„Das hat nichts mit Deppert zu tun!“
Univ.Prof. Dr. Martin Friedrich verweist im Rahmen der Mini Med-Studienreihe an der Donau- Universität Krems auf die Bedeutung von Depressionen in Zusammenhang mit Erkrankungen der Wirbelsäule. Gleichzeitig erklärt er die neuesten Behandlungsstrategien, wenn das „Achsenorgan des Bewegungssystems“ Schmerzen bereitet.
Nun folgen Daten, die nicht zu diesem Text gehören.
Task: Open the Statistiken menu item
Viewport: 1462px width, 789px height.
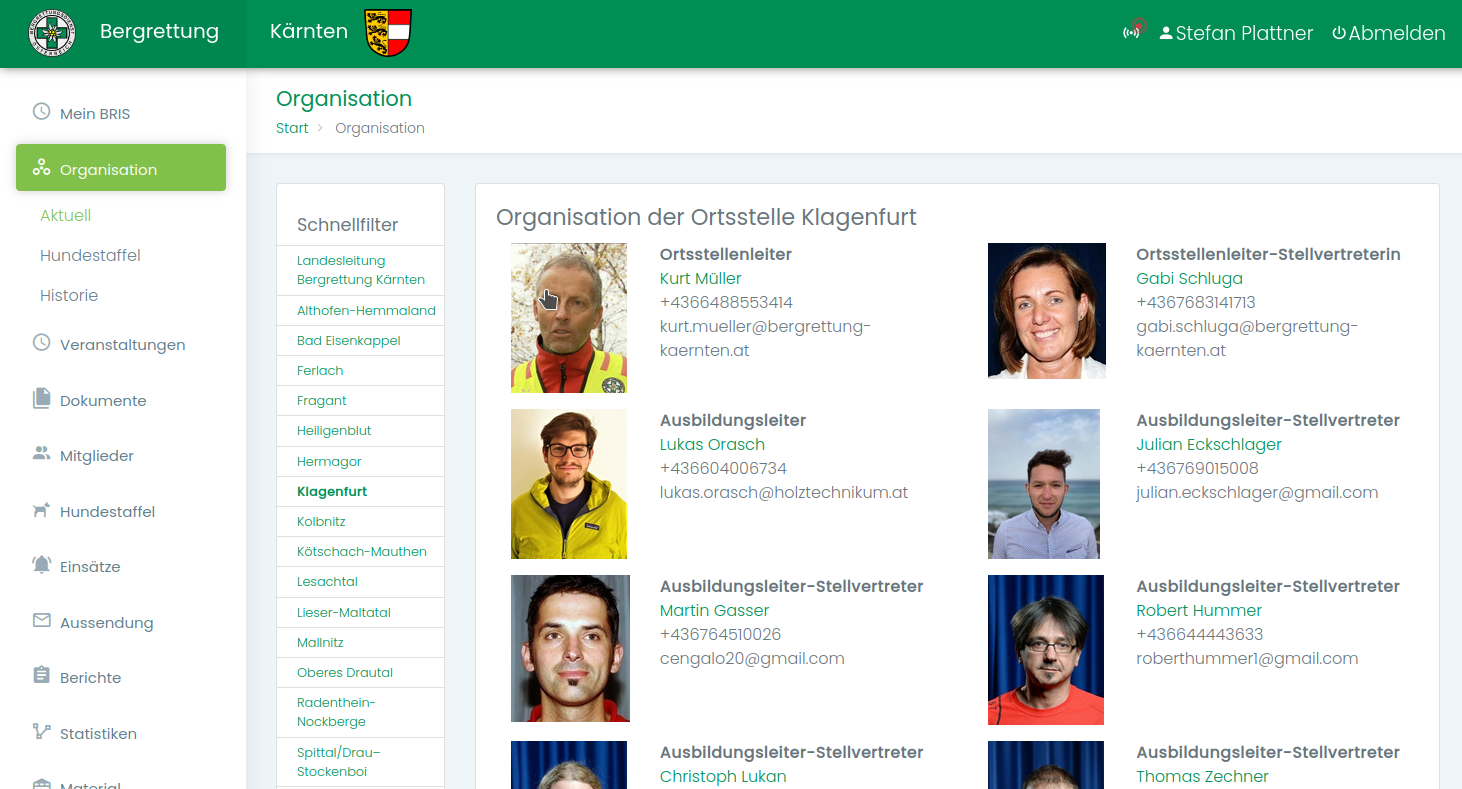Action: [98, 733]
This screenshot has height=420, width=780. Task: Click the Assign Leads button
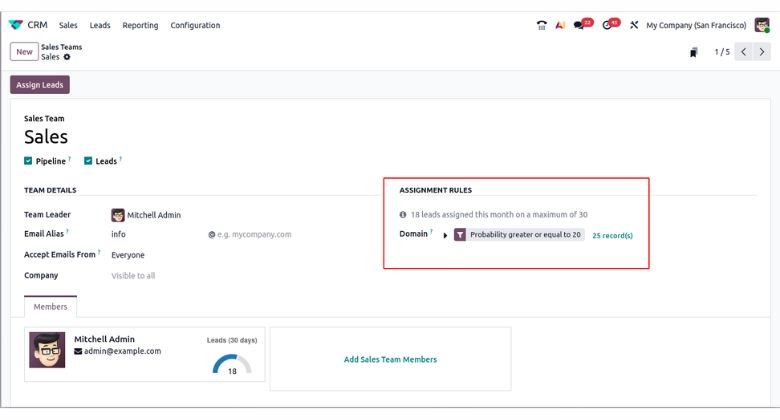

Wenig überraschend, dennoch alarmierend: Rückenschmerzen sind der Hauptgrund für Bewegungs-Beeinträchtigungen bei Menschen unter 45. Ob Rückenschmerzen medizinisch als akut, subakut und chronisch bezeichnet werden hängt von deren Dauer - zwischen einer Woche und länger als drei Monaten bzw. wiederkehrend - ab. Die Ursachen sind entweder „unspezifisch“ (unergründet, 85% der Fälle) oder „spezifisch“, z.B. im Zuge von Infektionen oder Tumoren. Interessante Erkenntnis: Nicht jeder Bandscheibenvorfall ist schmerzhaft und bleibt somit oft unbemerkt, je nachdem, inwieweit ein Nerv davon beeinträchtigt wird.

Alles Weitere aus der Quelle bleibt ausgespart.